* _Task_
Each entry below needs to be reproduced exactly as given.

* _Dataset_
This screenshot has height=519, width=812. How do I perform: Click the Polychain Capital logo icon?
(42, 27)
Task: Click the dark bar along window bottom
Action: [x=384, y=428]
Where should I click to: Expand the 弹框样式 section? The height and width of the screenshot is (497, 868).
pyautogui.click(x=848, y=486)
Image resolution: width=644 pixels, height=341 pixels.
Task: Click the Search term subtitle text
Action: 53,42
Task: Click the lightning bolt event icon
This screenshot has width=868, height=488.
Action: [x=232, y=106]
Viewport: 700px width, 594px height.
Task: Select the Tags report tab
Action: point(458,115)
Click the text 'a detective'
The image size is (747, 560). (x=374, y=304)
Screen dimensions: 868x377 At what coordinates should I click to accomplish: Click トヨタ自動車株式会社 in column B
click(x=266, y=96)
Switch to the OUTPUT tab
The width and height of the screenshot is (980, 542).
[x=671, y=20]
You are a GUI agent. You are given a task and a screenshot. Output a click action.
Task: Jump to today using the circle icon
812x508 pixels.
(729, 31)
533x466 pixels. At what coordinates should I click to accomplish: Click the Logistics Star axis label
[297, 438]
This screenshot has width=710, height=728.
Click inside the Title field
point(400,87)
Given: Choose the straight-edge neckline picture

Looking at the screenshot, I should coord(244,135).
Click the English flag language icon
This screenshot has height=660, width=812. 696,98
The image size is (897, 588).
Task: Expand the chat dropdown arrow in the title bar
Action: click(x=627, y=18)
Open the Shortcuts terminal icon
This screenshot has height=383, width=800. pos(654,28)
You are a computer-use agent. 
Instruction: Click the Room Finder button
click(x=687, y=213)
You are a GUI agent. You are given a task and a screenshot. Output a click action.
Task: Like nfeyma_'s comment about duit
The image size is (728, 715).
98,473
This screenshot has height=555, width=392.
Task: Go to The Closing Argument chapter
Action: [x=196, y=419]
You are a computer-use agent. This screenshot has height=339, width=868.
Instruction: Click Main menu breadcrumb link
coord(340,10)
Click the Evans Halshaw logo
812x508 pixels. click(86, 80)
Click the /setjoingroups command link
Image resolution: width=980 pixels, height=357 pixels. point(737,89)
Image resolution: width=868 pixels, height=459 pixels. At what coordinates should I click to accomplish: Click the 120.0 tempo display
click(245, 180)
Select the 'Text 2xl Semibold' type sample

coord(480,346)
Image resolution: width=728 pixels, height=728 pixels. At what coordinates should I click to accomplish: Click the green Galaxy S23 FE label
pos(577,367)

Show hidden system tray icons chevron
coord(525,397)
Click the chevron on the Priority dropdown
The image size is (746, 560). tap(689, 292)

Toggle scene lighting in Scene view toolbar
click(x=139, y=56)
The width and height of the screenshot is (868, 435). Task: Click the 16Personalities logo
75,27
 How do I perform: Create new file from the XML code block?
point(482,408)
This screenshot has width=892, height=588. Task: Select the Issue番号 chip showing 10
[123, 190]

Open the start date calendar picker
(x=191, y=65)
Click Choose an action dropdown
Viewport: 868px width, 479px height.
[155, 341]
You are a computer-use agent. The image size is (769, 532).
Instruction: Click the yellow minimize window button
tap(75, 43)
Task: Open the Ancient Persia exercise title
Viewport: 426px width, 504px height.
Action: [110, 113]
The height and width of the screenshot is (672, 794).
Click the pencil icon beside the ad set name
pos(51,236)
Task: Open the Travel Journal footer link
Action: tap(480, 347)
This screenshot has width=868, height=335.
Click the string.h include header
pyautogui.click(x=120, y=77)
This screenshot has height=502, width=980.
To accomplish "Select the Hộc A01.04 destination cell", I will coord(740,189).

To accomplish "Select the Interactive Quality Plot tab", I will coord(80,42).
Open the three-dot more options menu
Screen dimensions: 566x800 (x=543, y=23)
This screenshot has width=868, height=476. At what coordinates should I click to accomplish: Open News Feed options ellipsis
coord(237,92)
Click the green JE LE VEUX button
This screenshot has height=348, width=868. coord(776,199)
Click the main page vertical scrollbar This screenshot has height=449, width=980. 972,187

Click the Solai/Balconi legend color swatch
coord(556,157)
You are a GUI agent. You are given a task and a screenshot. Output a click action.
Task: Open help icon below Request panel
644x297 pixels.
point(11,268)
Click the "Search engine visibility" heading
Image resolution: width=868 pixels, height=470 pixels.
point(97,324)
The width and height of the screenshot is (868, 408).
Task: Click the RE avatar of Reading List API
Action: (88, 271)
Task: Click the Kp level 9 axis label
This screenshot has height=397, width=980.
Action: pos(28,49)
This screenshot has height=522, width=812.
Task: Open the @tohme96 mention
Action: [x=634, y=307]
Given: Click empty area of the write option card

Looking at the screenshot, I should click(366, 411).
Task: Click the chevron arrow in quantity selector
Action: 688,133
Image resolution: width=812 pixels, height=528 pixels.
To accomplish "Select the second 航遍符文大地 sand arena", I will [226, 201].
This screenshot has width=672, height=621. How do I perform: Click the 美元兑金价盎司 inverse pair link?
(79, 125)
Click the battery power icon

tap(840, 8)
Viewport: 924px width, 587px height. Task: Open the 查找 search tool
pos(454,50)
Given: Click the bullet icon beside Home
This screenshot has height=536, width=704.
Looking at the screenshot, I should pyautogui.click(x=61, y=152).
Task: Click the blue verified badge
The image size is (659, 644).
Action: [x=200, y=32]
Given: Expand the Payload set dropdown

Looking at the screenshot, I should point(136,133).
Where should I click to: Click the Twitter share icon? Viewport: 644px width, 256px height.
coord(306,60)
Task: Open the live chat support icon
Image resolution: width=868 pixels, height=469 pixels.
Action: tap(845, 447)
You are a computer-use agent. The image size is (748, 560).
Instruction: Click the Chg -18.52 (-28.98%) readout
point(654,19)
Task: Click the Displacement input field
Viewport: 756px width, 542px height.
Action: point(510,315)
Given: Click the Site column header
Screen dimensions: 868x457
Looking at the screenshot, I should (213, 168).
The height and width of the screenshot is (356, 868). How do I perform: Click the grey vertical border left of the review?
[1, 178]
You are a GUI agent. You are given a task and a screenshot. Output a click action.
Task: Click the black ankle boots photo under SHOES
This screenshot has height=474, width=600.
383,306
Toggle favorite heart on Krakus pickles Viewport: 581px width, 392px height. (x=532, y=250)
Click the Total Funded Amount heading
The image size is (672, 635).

* _Result of the task_
This screenshot has height=519, width=812. How do I perform: Click the Polychain Capital logo icon?
(42, 27)
Task: Click the dark bar along window bottom
Action: [x=384, y=428]
Where should I click to: Expand the 弹框样式 section? The height and width of the screenshot is (497, 868).
pyautogui.click(x=848, y=486)
Image resolution: width=644 pixels, height=341 pixels.
Task: Click the Search term subtitle text
Action: 53,42
Task: Click the lightning bolt event icon
This screenshot has width=868, height=488.
Action: [x=232, y=106]
Viewport: 700px width, 594px height.
Task: Select the Tags report tab
Action: point(458,115)
Click the text 'a detective'
The image size is (747, 560). (x=374, y=304)
Screen dimensions: 868x377 At what coordinates should I click to accomplish: Click トヨタ自動車株式会社 in column B
click(x=266, y=96)
Switch to the OUTPUT tab
The width and height of the screenshot is (980, 542).
[x=671, y=20]
You are a GUI agent. You are given a task and a screenshot. Output a click action.
Task: Jump to today using the circle icon
812x508 pixels.
(729, 31)
533x466 pixels. At what coordinates should I click to accomplish: Click the Logistics Star axis label
[297, 438]
This screenshot has width=710, height=728.
Click inside the Title field
point(400,87)
Given: Choose the straight-edge neckline picture

Looking at the screenshot, I should coord(244,135).
Click the English flag language icon
This screenshot has height=660, width=812. 696,98
The image size is (897, 588).
Task: Expand the chat dropdown arrow in the title bar
Action: click(x=627, y=18)
Open the Shortcuts terminal icon
This screenshot has height=383, width=800. pos(654,28)
You are a computer-use agent. 
Instruction: Click the Room Finder button
click(x=687, y=213)
You are a GUI agent. You are given a task and a screenshot. Output a click action.
Task: Like nfeyma_'s comment about duit
The image size is (728, 715).
98,473
This screenshot has height=555, width=392.
Task: Go to The Closing Argument chapter
Action: [x=196, y=419]
You are a computer-use agent. This screenshot has height=339, width=868.
Instruction: Click Main menu breadcrumb link
coord(340,10)
Click the Evans Halshaw logo
812x508 pixels. click(86, 80)
Click the /setjoingroups command link
Image resolution: width=980 pixels, height=357 pixels. point(737,89)
Image resolution: width=868 pixels, height=459 pixels. At what coordinates should I click to accomplish: Click the 120.0 tempo display
click(245, 180)
Select the 'Text 2xl Semibold' type sample

coord(480,346)
Image resolution: width=728 pixels, height=728 pixels. At what coordinates should I click to accomplish: Click the green Galaxy S23 FE label
pos(577,367)

Show hidden system tray icons chevron
coord(525,397)
Click the chevron on the Priority dropdown
The image size is (746, 560). tap(689, 292)

Toggle scene lighting in Scene view toolbar
click(x=139, y=56)
The width and height of the screenshot is (868, 435). Task: Click the 16Personalities logo
75,27
 How do I perform: Create new file from the XML code block?
point(482,408)
This screenshot has width=892, height=588. Task: Select the Issue番号 chip showing 10
[123, 190]

Open the start date calendar picker
(x=191, y=65)
Click Choose an action dropdown
Viewport: 868px width, 479px height.
[155, 341]
You are a computer-use agent. The image size is (769, 532).
Instruction: Click the yellow minimize window button
tap(75, 43)
Task: Open the Ancient Persia exercise title
Viewport: 426px width, 504px height.
Action: [110, 113]
The height and width of the screenshot is (672, 794).
Click the pencil icon beside the ad set name
pos(51,236)
Task: Open the Travel Journal footer link
Action: tap(480, 347)
This screenshot has width=868, height=335.
Click the string.h include header
pyautogui.click(x=120, y=77)
This screenshot has height=502, width=980.
To accomplish "Select the Hộc A01.04 destination cell", I will coord(740,189).

To accomplish "Select the Interactive Quality Plot tab", I will coord(80,42).
Open the three-dot more options menu
Screen dimensions: 566x800 (x=543, y=23)
This screenshot has width=868, height=476. At what coordinates should I click to accomplish: Open News Feed options ellipsis
coord(237,92)
Click the green JE LE VEUX button
This screenshot has height=348, width=868. coord(776,199)
Click the main page vertical scrollbar This screenshot has height=449, width=980. 972,187

Click the Solai/Balconi legend color swatch
coord(556,157)
You are a GUI agent. You are given a task and a screenshot. Output a click action.
Task: Open help icon below Request panel
644x297 pixels.
point(11,268)
Click the "Search engine visibility" heading
Image resolution: width=868 pixels, height=470 pixels.
point(97,324)
The width and height of the screenshot is (868, 408).
Task: Click the RE avatar of Reading List API
Action: (88, 271)
Task: Click the Kp level 9 axis label
This screenshot has height=397, width=980.
Action: pos(28,49)
This screenshot has height=522, width=812.
Task: Open the @tohme96 mention
Action: [x=634, y=307]
Given: Click empty area of the write option card

Looking at the screenshot, I should click(366, 411).
Task: Click the chevron arrow in quantity selector
Action: 688,133
Image resolution: width=812 pixels, height=528 pixels.
To accomplish "Select the second 航遍符文大地 sand arena", I will [226, 201].
This screenshot has width=672, height=621. How do I perform: Click the 美元兑金价盎司 inverse pair link?
(79, 125)
Click the battery power icon

tap(840, 8)
Viewport: 924px width, 587px height. Task: Open the 查找 search tool
pos(454,50)
Given: Click the bullet icon beside Home
This screenshot has height=536, width=704.
Looking at the screenshot, I should pyautogui.click(x=61, y=152).
Task: Click the blue verified badge
The image size is (659, 644).
Action: [x=200, y=32]
Given: Expand the Payload set dropdown

Looking at the screenshot, I should point(136,133).
Where should I click to: Click the Twitter share icon? Viewport: 644px width, 256px height.
coord(306,60)
Task: Open the live chat support icon
Image resolution: width=868 pixels, height=469 pixels.
Action: tap(845, 447)
You are a computer-use agent. The image size is (748, 560).
Instruction: Click the Chg -18.52 (-28.98%) readout
point(654,19)
Task: Click the Displacement input field
Viewport: 756px width, 542px height.
Action: point(510,315)
Given: Click the Site column header
Screen dimensions: 868x457
Looking at the screenshot, I should (213, 168).
The height and width of the screenshot is (356, 868). How do I perform: Click the grey vertical border left of the review?
[1, 178]
You are a GUI agent. You are given a task and a screenshot. Output a click action.
Task: Click the black ankle boots photo under SHOES
This screenshot has height=474, width=600.
383,306
Toggle favorite heart on Krakus pickles Viewport: 581px width, 392px height. (x=532, y=250)
Click the Total Funded Amount heading
The image size is (672, 635).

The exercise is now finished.